Problem requirements: Copy the data that follows exactly. Include no pictures.
Top of Dataset
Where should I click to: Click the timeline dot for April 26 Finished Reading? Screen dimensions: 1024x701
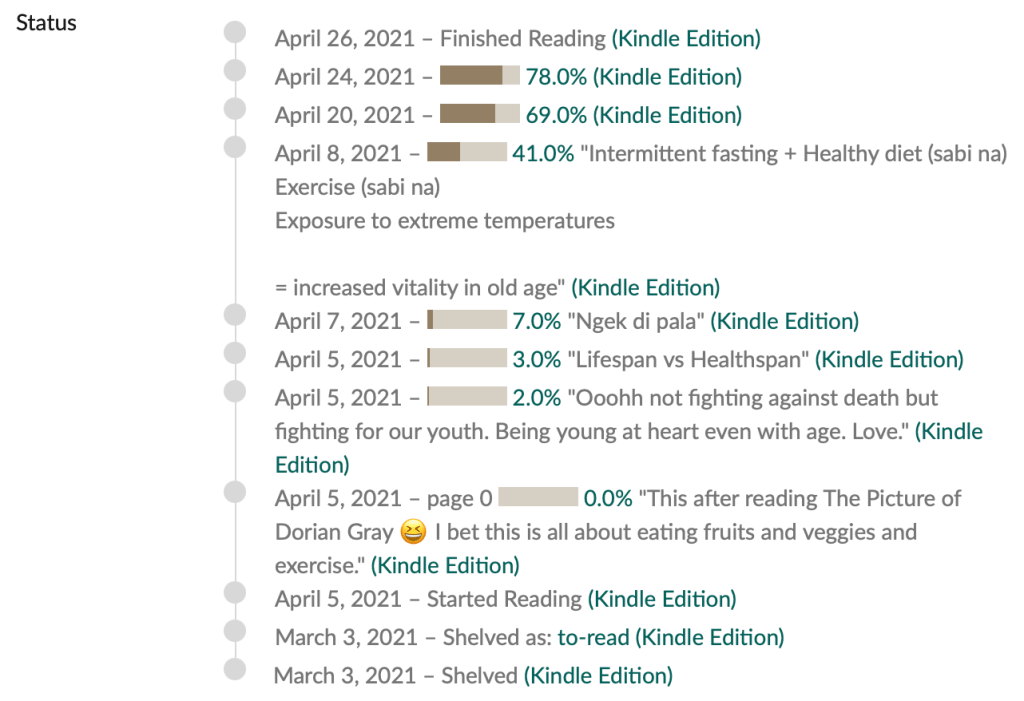pos(235,33)
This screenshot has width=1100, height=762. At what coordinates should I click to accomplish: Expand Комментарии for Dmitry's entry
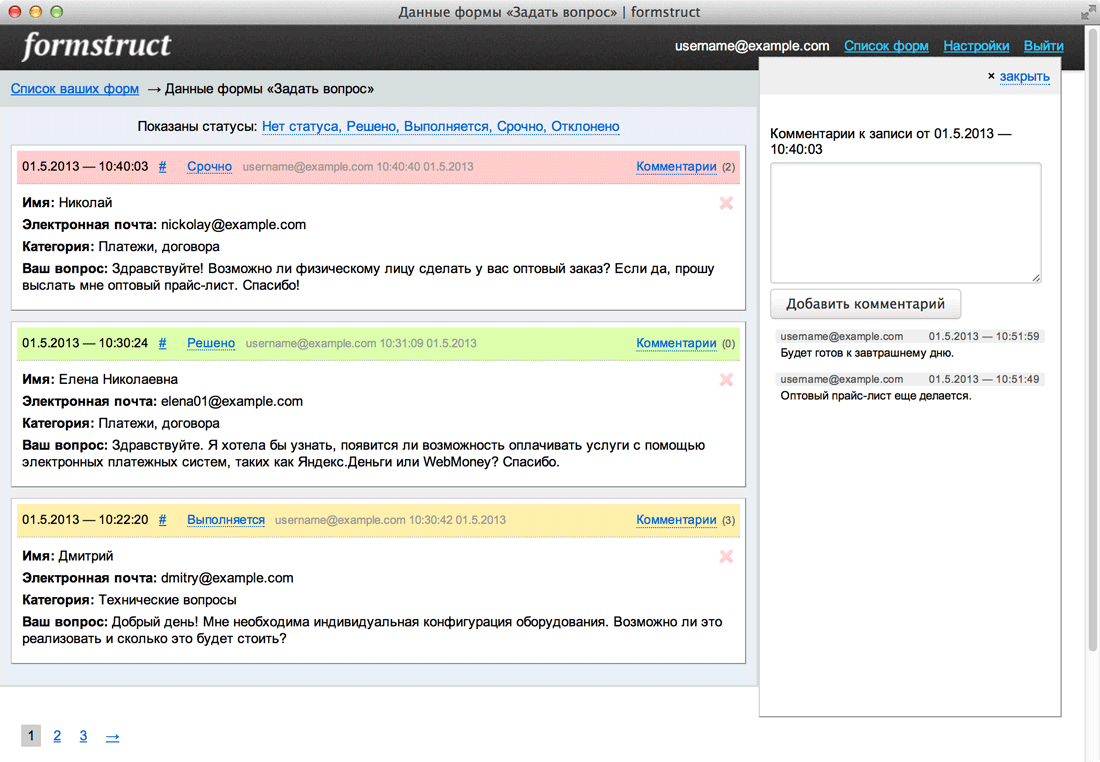(x=676, y=520)
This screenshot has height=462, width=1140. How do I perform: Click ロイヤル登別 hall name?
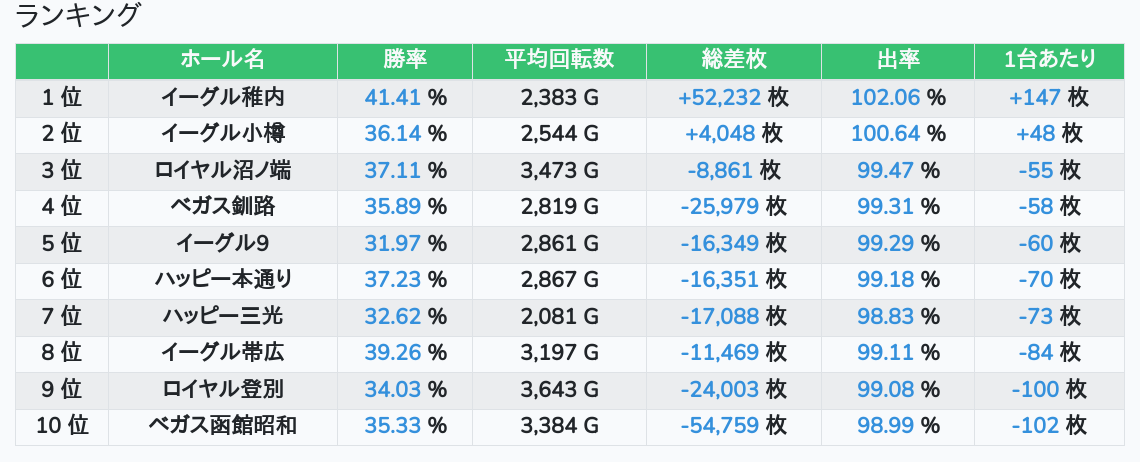(x=222, y=390)
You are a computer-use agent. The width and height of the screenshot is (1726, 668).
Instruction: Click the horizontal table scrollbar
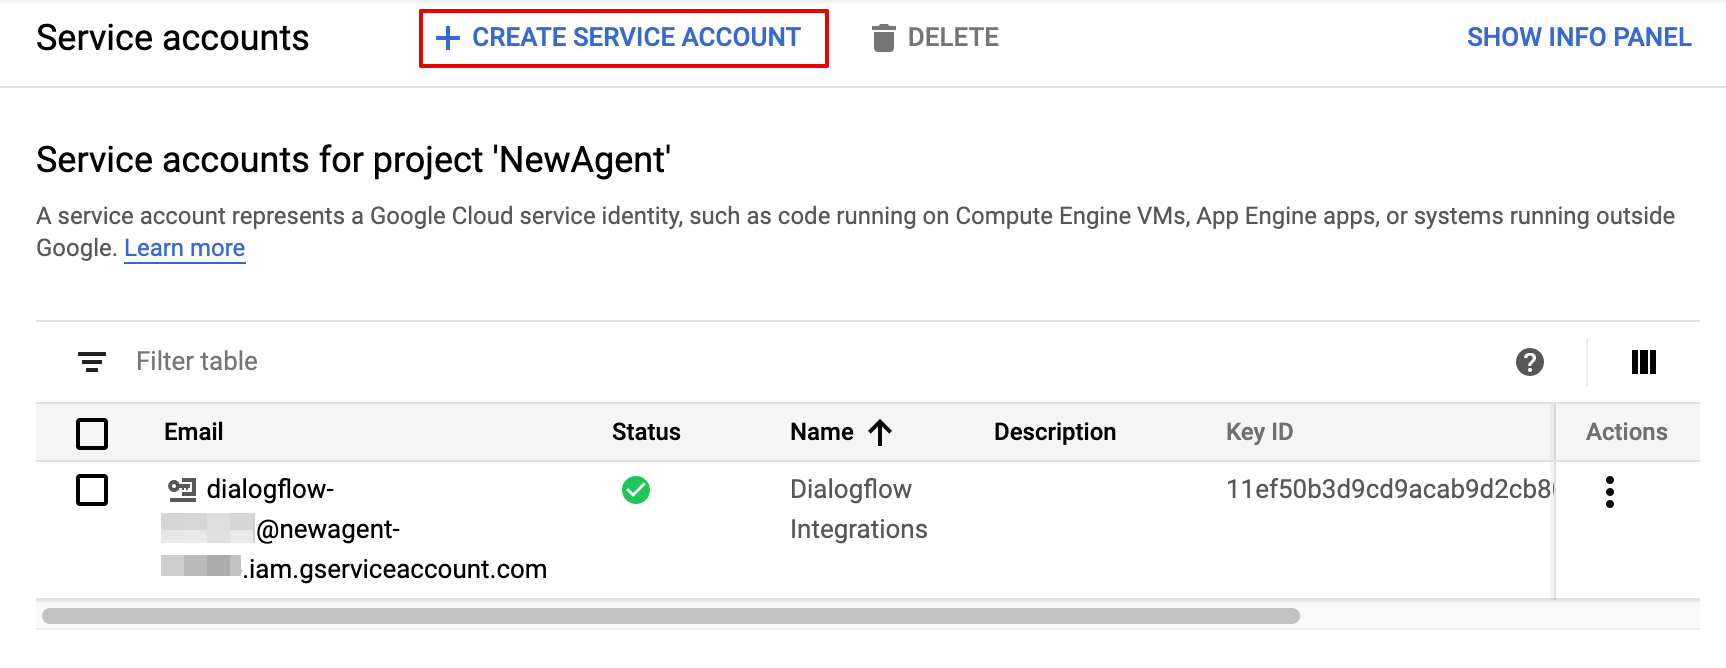tap(670, 616)
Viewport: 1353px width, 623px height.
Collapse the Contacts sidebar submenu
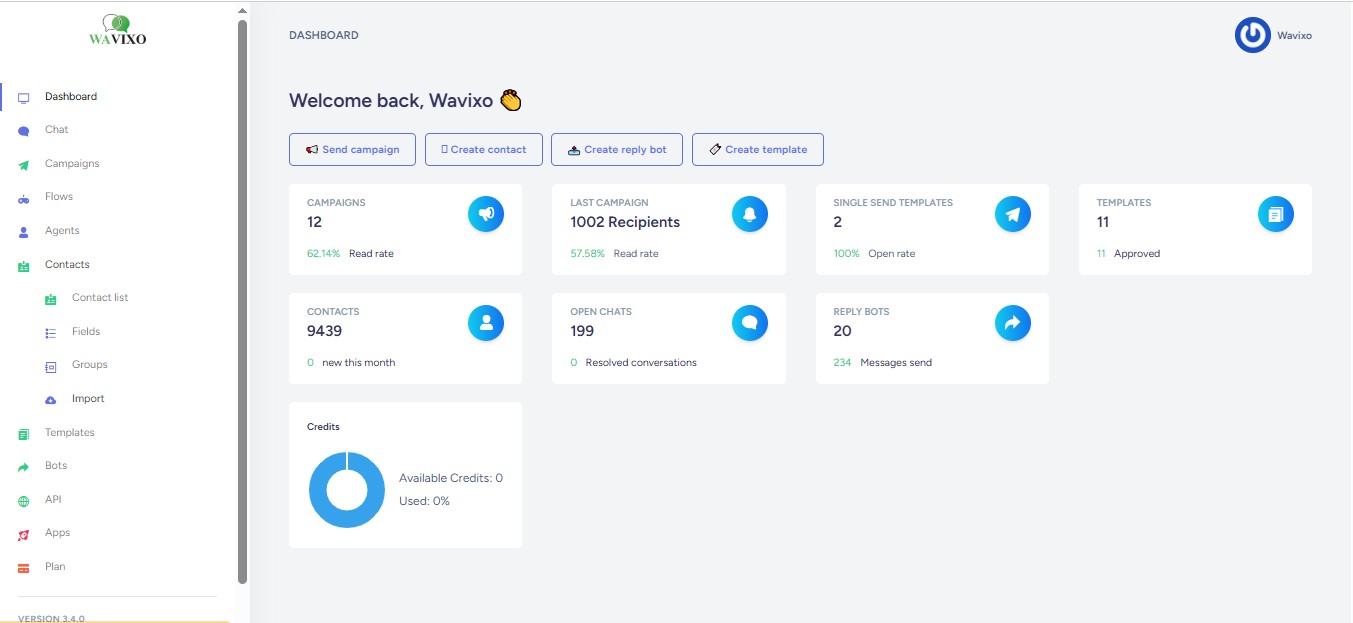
Bottom of Dataset
Reply:
Where should I click to: Click the timeline dot for April 26 Finished Reading? Screen dimensions: 1024x701
pos(235,33)
This screenshot has width=1100, height=762. At what coordinates should I click to accomplish: Expand Комментарии for Dmitry's entry
(x=676, y=520)
This screenshot has height=462, width=1140. How do I perform: Click ロイヤル登別 hall name?
(x=222, y=390)
You are a computer-use agent. The width and height of the screenshot is (1726, 668).
Instruction: Click the horizontal table scrollbar
tap(670, 616)
Viewport: 1353px width, 623px height.
Collapse the Contacts sidebar submenu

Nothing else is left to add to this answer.